Not to pour it on, but Venus isn’t served her due propers by a lot of front-running folk who tend to act as if Serena was born an only child. Venus is also regarded as the best grass court player of her generation and her seven singles Grand Slam titles (22 overall) ties her for seventh on the WTA’s all-time list. That’s more than any other active female player except for Serena. That’s pretty good for a woman who won two Grand Slam titles before she even got “motivated” to be a champion.
Don’t forget the four Olympic gold medals for good patriotic measure. In her prime, Venus had a 35-match winning streak from the 2000 Wimbledon Championships to the 2000 Generali Ladies Linz tournament final and it stands as the longest winning streak in tennis since January 1, 2000.

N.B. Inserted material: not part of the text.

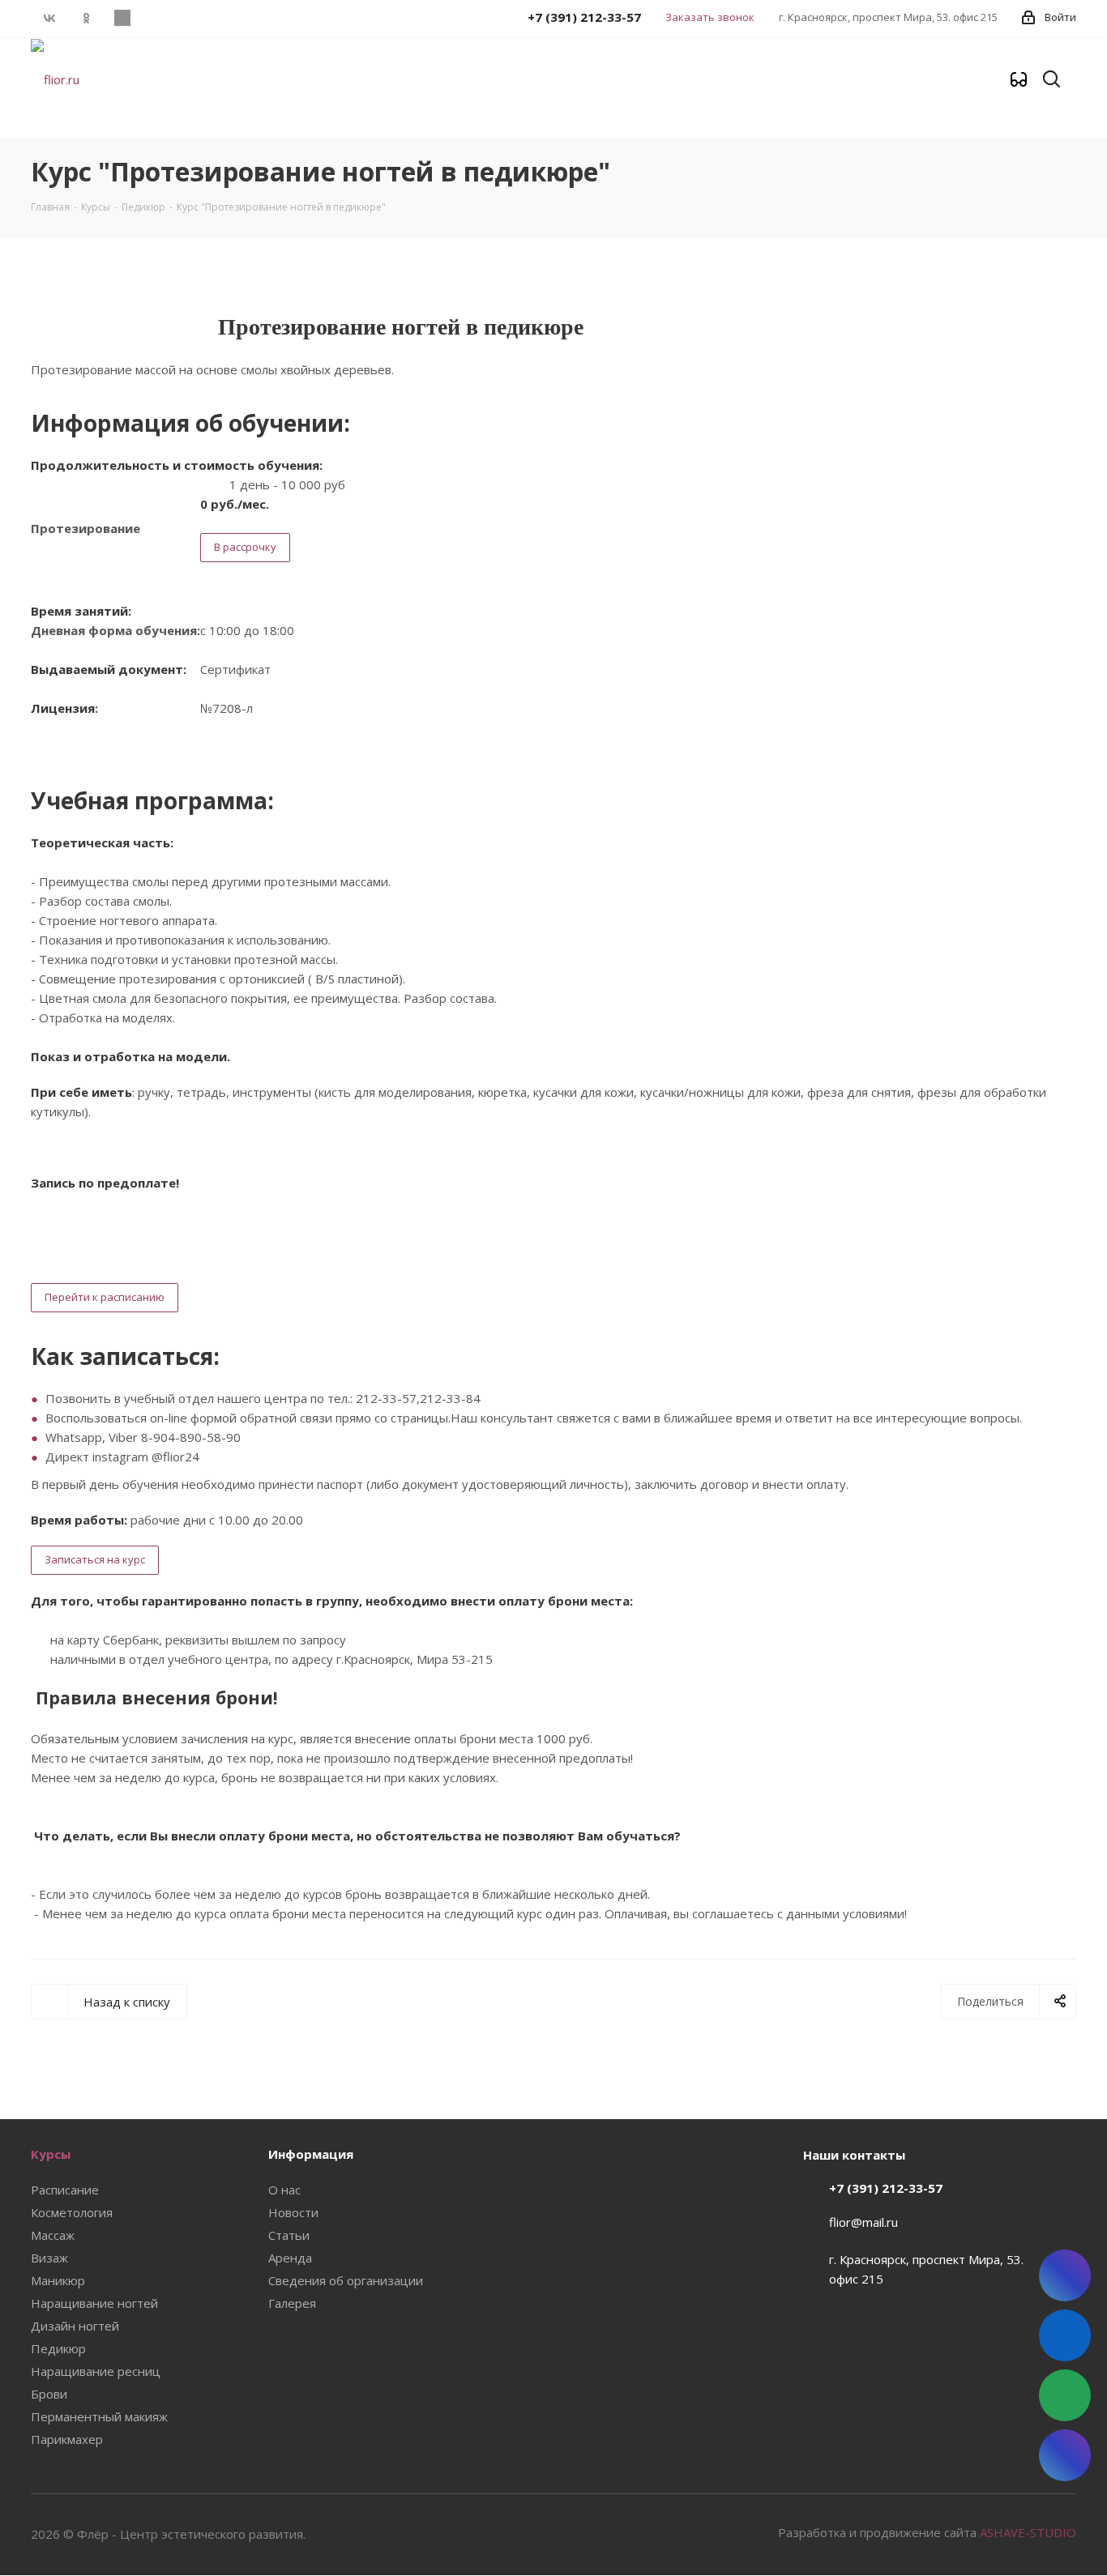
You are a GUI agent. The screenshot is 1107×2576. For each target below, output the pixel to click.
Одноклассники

Now, with that being said, Serena isn’t quite ready to reminisce like Pete Rock and CL Smooth. She is a blazing 36-1 this season and has won 25 Grand Slam matches in a row. If she guts past former No. 1 Victoria Azarenka on Tuesday, then wins twice more, she would complete a “Serena Slam” of four consecutive major championships, something she also did in her (first) prime in 2002-03.
If we want to get ambitious and look even further ahead, Serena could go to the U.S. Open with a chance at the first true Grand Slam four majors in a single season since the dominating German racket master Steffi Graf in 1988.
The Williams Sisters’ head-to-head matchups have always added intrigue, a uniqueness and legendary complexity to their relationship to each other and the tennis community. But they are indeed two individuals who have made contributions to the sport in their own way.
“They’ve been unbelievable for the sport. I’ve said that many times,” said Roger Federer, a seven-time Wimbledon champion who also advanced to the men’s quarterfinals on Monday. “Their head-to-heads, I don’t know how much that has to do with it. I think it’s more their individual play.”
Anyway you slice it, tennis will never be the same when they’re gone.